2nd Progress Report (23 March)

  • A license has been added to my code. I decided to use the GNU General Public License v3.0, largely because I borrowed code that was, itself, distributed under this license and it stipulates that reproductions/ adaptations of code with this license must carry it as well.
  • I have massively overhauled book_scraper.py so that it now includes data such as year of (first) publication, genre tags, and the number of likes for each review. I also removed the spider elements, seeing as it doesn't actually do any crawling and most of the interactions are handled by the driver. I also altered the code so that, instead of looping through the most-liked reviews to find enough from each score level, it uses goodread's review filters. Not only does this make it significantly easier to find 1- and 2- star reviews (as most of these reviews are overwhelmingly positive), but it also means that I can scrape significantly more data. Applying each filter displays the ~30 most-liked reviews from that score level, making it easy to scrape all 30 at once. Now instead of 50 reviews per-book I can scrape up to 150 in half the time!
  • I have therefore expanded my data from 2 books and ~100 reviews to 20 books and ~ 2,400 reviews, and I can easily get more if need-be.
  • In the next few days, I will be focusing on updating and adding on to my EXISTING jupyter notebook analysis as I start digging more deeply into the data I have collected.

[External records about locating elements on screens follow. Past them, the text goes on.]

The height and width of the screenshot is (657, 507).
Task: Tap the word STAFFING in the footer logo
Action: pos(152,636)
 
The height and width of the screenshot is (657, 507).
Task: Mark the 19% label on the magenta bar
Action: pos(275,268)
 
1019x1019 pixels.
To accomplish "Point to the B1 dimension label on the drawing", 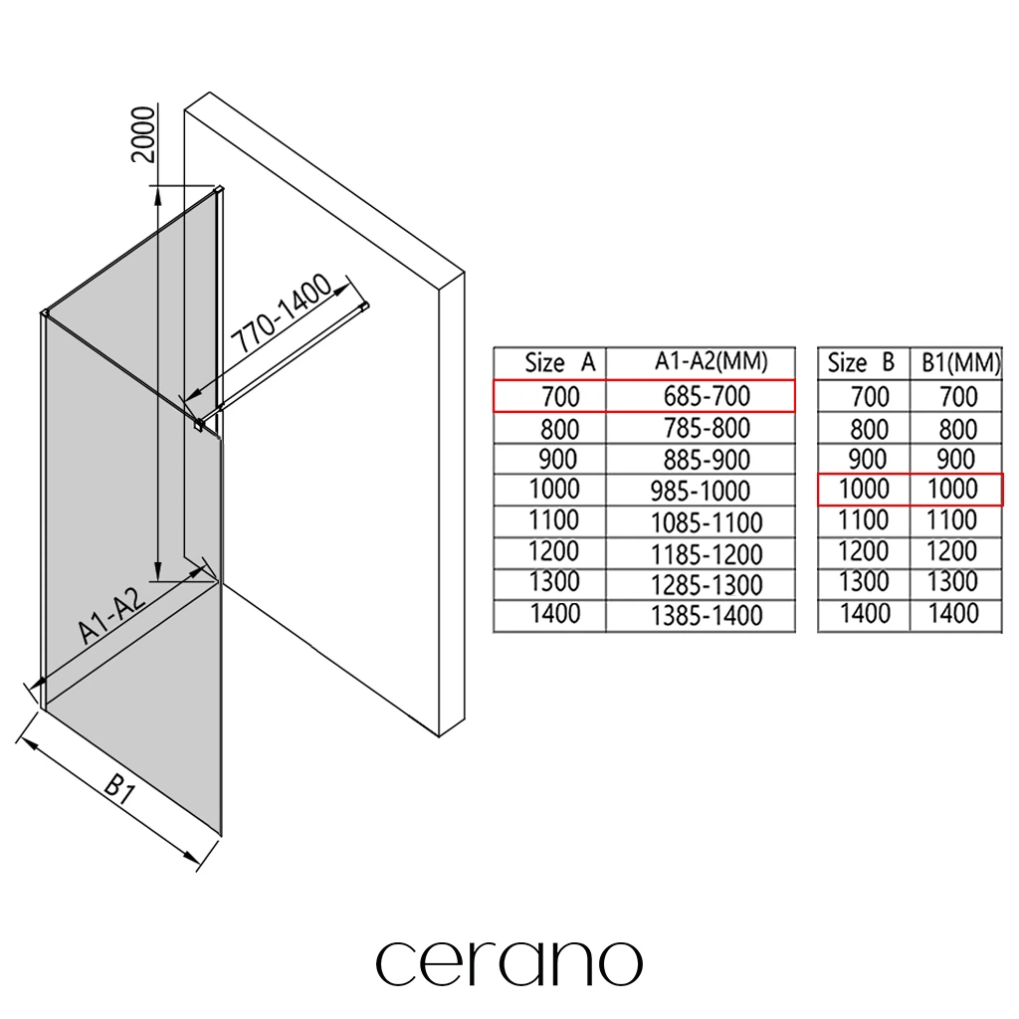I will (x=119, y=791).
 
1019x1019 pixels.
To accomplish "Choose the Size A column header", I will (x=559, y=363).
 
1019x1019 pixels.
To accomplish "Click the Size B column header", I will (x=862, y=363).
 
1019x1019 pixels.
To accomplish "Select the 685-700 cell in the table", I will (x=707, y=396).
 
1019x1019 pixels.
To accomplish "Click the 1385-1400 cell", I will (x=707, y=616).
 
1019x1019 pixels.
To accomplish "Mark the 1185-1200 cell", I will (x=707, y=553).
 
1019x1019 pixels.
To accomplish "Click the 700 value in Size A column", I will (x=559, y=397).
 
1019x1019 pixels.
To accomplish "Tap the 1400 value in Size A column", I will (x=555, y=614).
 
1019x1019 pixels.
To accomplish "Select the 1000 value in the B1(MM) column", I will (x=952, y=490).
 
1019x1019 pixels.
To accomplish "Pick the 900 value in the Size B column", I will (x=869, y=460).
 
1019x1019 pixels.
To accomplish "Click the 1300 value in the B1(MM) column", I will (x=952, y=582).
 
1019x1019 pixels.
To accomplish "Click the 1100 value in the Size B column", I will (x=865, y=519).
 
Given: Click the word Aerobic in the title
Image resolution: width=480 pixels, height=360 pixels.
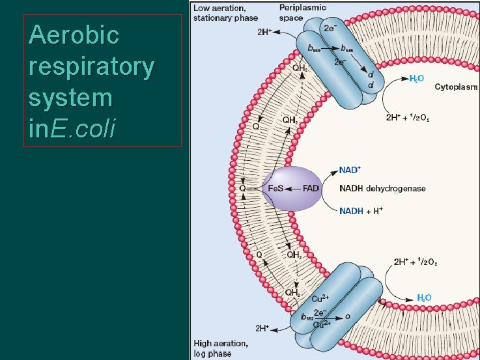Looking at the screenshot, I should pos(74,35).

3rd Progress Report (13 April)

  • (To clarify from the last report, the code was adapted from this goodreads scraper by maria-antoniak, using a GNU v3.0 license)
  • Taking a closer look at Goodreads ToS, it seems like sharing data from the site is prohibited. Thus, to be safe, I have removed the sample dataset (which was already outdated anyway) and will scrub it from the repo's history just as soon as I figure out how...
  • In terms of data collection, since progress report 2 everything has been completed! Nothing new to report here.
  • Analysis is where I have been focusing lately. I have again updated my EXISTING jupyter notebook, this time experimenting with some of the classifier methods we have learned in class since last progress report. For now, this part of the notebook is still pretty messy, but I will definitely be trimming out the excess before final submission (for what it's worth I've tried to keep it slightly organized). I have also split the analysis portion into lexical and non-lexical data sections. My immediate goals include expanding the non-lexical section, optimizing my lexical classifiers, fleshing out the analysis of said classifiers, and diving into some of the specific differences between positive and negative reviews.
  • In terms of presentation, I have added a text introduction to the notebook that goes over how my data was collected (some info about the site, my code, and a few of the roadblocks encountered along the way). Eventually, I may include a table of contents to keep everything straight. My plan is for the actual presentation to follow, in broad strokes, the progression of the notebook. Hopefully, this will make for a very easy-to-follow and coherent final submission.